I would advise the person to network with people in the industry and ask how much a Masters is worth in that particular industry to advance within it.
Then I would carefully consider how much in-depth knowledge of the industry I'd need to advance in my industry. If it is a more technically demanding industry, you might need to go for the degree, but in most instances, a few courses might be more than sufficient.
The important thing is to develop your core competencies. IE, if you're a programmer, focus on that and take one-off courses on industry specific items that would strengthen your base knowledge of the industry.
If you're in finance, for example. Going for your series seven license might be of more value than a masters.
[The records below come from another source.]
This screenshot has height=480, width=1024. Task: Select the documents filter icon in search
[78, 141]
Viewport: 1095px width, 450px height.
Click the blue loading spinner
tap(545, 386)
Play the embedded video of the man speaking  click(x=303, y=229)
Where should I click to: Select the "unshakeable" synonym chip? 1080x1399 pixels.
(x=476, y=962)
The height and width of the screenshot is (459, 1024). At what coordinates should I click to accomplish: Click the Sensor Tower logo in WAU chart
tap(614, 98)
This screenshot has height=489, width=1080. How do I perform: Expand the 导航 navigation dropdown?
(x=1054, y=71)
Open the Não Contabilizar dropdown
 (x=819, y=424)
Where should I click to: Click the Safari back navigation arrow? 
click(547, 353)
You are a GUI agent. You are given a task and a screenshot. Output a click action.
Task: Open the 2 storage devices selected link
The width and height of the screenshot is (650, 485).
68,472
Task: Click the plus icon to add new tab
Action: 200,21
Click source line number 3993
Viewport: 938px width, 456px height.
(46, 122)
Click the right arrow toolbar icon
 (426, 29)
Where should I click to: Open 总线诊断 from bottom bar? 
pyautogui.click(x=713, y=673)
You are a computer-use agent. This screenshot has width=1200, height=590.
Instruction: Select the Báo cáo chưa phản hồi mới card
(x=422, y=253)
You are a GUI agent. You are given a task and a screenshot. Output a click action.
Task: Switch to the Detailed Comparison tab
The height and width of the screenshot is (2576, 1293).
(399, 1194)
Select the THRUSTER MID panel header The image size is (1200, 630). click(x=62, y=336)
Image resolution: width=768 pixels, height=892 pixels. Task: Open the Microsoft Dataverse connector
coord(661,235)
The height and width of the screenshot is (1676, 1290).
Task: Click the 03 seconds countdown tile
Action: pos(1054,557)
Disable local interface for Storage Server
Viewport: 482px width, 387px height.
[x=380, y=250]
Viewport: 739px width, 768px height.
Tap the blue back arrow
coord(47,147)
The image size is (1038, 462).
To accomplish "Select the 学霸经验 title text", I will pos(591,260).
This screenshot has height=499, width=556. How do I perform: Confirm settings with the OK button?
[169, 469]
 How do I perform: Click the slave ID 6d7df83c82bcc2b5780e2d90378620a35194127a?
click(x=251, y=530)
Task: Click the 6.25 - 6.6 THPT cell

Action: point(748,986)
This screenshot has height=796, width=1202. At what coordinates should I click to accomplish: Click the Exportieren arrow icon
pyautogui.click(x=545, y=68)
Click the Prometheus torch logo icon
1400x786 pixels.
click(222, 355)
A few accounting classes might be of use, but more than that would be overkill
If you're in the shipping industry, a good general knowledge of tarrifs, bills of laiding, et cet would be far more valuable than any degree.
So, it does vary by industry, and while industry specifi knowledge may be useful, a formal degree that is appropriate for the industry may not be.
But again, network with people, and research the industry as well as individual companies.
In my own experience, I've run the gamut. I'm a self-taught hacker that went to a trade school. I never graduated college. For most companies, that's not a problem at all, for some, it will halt my advancement past a point, and some have hard and fast education requirements. I found it mildly annoying when one company ignored several decades of experience in favor of a degree, but that's how it goes.